今回、新型XVの発売(5月24日予定)を前に、軽井沢のレジャー施設に設けられたクローズドコースで試乗することができた。その会場には、インプレッサも用意されており、せっかくの機会ということで乗り比べをすることを許されたので、さっそく報告したい。

試乗したのは舗装林道を閉鎖したといえるコース。一部の舗装は荒れているし、数カ所のギャップもある。けっして整えられたテストコースではないからこそ、見えてくる部分に期待してコクピットに収まった。

まず、ステアリングを握ったのはインプレッサスポーツ(5ドア)。2リッターエンジンで18インチタイヤを履いたグレードだ。すでにさまざまなシチュエーションで試乗したことのあるインプレッサで先に同じコースを走って、ベンチマークにしようという算段だ。とはいえ、林道的なクローズドコースでは出せる速度にも制限がある。あくまでも日常的な走りにおける違いを感じることができれば、という前提だ。

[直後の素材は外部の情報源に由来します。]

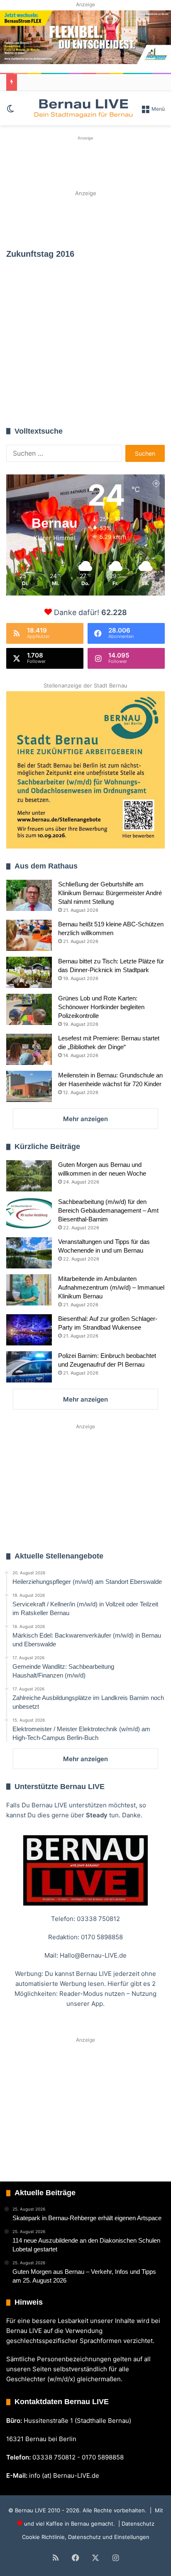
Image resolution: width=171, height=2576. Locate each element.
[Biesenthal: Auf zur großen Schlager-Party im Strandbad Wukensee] (29, 1329)
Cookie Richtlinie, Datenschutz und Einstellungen (85, 2537)
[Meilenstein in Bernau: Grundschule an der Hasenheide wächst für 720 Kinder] (29, 1086)
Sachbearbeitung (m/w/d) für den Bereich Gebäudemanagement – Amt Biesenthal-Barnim (108, 1210)
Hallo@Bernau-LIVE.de (93, 1955)
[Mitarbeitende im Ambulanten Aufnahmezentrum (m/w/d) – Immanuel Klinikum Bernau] (29, 1289)
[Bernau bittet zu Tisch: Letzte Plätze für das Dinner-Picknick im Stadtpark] (29, 972)
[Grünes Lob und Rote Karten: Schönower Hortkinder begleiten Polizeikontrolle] (29, 1009)
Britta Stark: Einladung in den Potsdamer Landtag (82, 370)
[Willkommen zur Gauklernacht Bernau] (85, 219)
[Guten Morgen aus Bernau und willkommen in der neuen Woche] (29, 1175)
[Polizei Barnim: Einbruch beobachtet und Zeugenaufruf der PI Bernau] (29, 1366)
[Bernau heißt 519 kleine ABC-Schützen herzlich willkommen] (29, 935)
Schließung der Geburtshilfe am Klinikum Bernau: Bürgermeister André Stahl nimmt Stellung (110, 893)
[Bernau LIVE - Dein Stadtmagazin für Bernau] (83, 108)
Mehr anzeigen (85, 1119)
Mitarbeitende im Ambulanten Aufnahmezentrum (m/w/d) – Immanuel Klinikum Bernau (111, 1287)
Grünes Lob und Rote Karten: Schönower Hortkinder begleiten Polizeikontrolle (101, 1007)
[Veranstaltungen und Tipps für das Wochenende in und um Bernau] (29, 1252)
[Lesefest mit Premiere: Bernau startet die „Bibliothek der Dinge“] (29, 1049)
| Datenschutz (135, 2523)
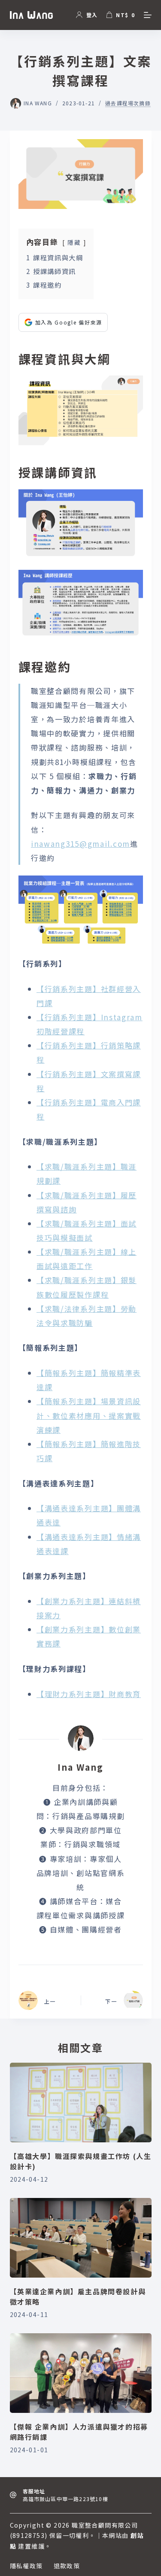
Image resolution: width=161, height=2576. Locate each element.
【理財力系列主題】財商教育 (88, 1694)
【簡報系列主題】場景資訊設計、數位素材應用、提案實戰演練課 (88, 1415)
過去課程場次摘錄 (128, 103)
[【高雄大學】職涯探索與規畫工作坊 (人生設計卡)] (81, 2102)
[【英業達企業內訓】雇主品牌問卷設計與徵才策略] (81, 2238)
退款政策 (67, 2566)
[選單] (148, 15)
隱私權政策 (26, 2566)
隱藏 (74, 242)
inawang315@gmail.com (80, 843)
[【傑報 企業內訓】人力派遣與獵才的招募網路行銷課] (81, 2373)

それにしても、インプレッサに採用されたSGPの乗り味は、こうしたコースで存分に感じることができる。とくに後輪の接地感は抜群。整備された路面でなくとも、表面のザラザラ感を吸収しつつ、さらにタイトなコーナーの旋回時に四輪で曲がっていくのは安心感につながるし、ドライバーの気持ちよさも盛り上げてくれる。

40扁平タイヤを巧みに使い、しっとりと吸い付くようなフィーリングが味わえるのだ。ただし、しなやかさの関係なのか、意外にもロールは大きく感じた。伸び・縮みとも足はしっかりと動いている。

車高の高いXVのほうがロールが少なく感じられる

では、最低地上高が200mmと高くなっているXVは、インプレッサスポーツ以上にロールして感じるのかといえば、答えはノー。たしかに重心高は高いのだろうが、ロールの中心軸(ロールセンター)が重心位置に近づいているようで、ロールそのものが大きいという印象はない。

むしろ、同じ18インチとはいえ55扁平となったタイヤが受け止める領域もあり、旋回時のロールは少ないようにさえ感じるのだ。だからといってサスペンションが硬く締め上げられているわけではない。前述したようにいくつかのギャップではサスペンションがしっかりと伸び縮みして衝撃を受け止めていることも確認できた。どちらが優れるかというのは難問で、インプレッサは40扁平タイヤながらマイルドに仕上げているのは見事であるし、一方でクロスオーバーSUVスタイルのXVでは車高を感じさせないナチュラルなハンドリングを実現しているのも見事。

そして、新世代プラットフォームのSGPが、こうした正反対ともといえそうなキャラクターを、いずれも実現できるというのは、二台を乗り比べての発見だった。

さて、乗り比べたXVとインプレッサは、同じ2リッター直噴ガソリンエンジン(もちろん、水平対向4気筒だ)を積んでいたが、こちらは意外なことにアクセル操作へのツキはXVのほうが優位に感じられた。

スペックを見比べると、最終減速比(ファイナルギヤ)が異なっている。インプレッサの3.700に対してXVは3.900と低めなのだ。基本的には異なるタイヤ外径でも同等の発進加速を実現するための違いだろうが、こうしたローギヤード振りのセットアップが、ちょっとしたフィーリングの差につながっているのではないだろうか。

というわけで、クロスオーバーSUVのXVは、重心の高さにより走りにネガがあるということはなかった。もちろん、物理的にも、ドライバーの視点からもインプレッサのほうが有利なのは間違いないだろうが、それぞれ味付けの方向が異なることで、同じベクトルでは比較できないと感じたのだった。

それにしても、SGPのポテンシャルは高い。これからSUBARUがどのようなブランドに育っていくのかは想像するほかないが、クロスオーバーSUVのエントリーといえる「SUBARU XV」の仕上がりを考えると、右肩上がりの好調は、まだまだ続きそうだ。